Thus, the conventional traffic signal has disadvantages, with some of the disadvantages listed below:

Each signal head includes a power supply, which adds expense, is prone to failure and is located overhead, where servicing and replacement are inconvenient at best and dangerous to the motorist at worst.

To maintain LED signal efficiency, the power supply installed in each signal head employs a switching regulator. This type of regulator increases or decreases the LED light output by switching the LED light source ON and OFF at a rapid rate (usually about 20,000 times per second). The light output is controlled by varying the amount of ON time relative to OFF time (duty-cycle). While very efficient, this method naturally transmits this switching frequency into the air, causing potential interference with radios and emergency communications. To counteract this problem, various noise-suppression and shielding techniques are required.

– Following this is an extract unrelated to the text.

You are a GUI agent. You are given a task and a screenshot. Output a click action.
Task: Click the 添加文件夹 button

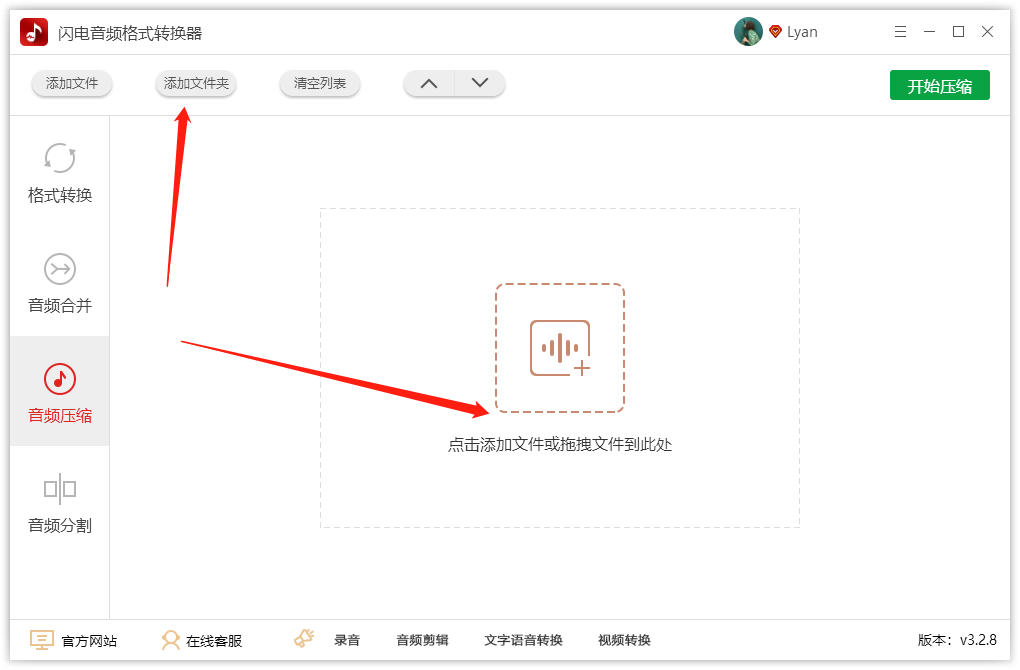[x=196, y=84]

The end-of-life indication method of “blowing” a fuse provides no prior warning, meaning that the fuse may blow in the middle of rush hour, disabling a vital traffic signal. This method could endanger the public until the signal is replaced.

The end-of-life indication method of “blowing” a fuse frequently malfunctions and “blows” prematurely, especially during conditions of lightning surges.

The end-of-life indication method employing communications adds cost and complexity, including the possible installation of additional wires for communications lines.

Thus, there is a need to eliminate the power supply and control module in the signal head of a traffic signal.

SUMMARY OF THE INVENTION

An object of the invention is to fulfill the need referred to above. In accordance with the principles of the present invention, this objective is achieved by providing a traffic signal for controlling vehicular traffic. The traffic signal includes a light source having a light emitting diode (LED) array. A power regulator is associated with the light source and is constructed and arranged to control input current to the light source. A traffic signal controller is remote from the light source and the power regulator. The traffic signal controller is constructed and arranged to provide an input voltage signal to the power regulator, with the input current being based on the input voltage signal.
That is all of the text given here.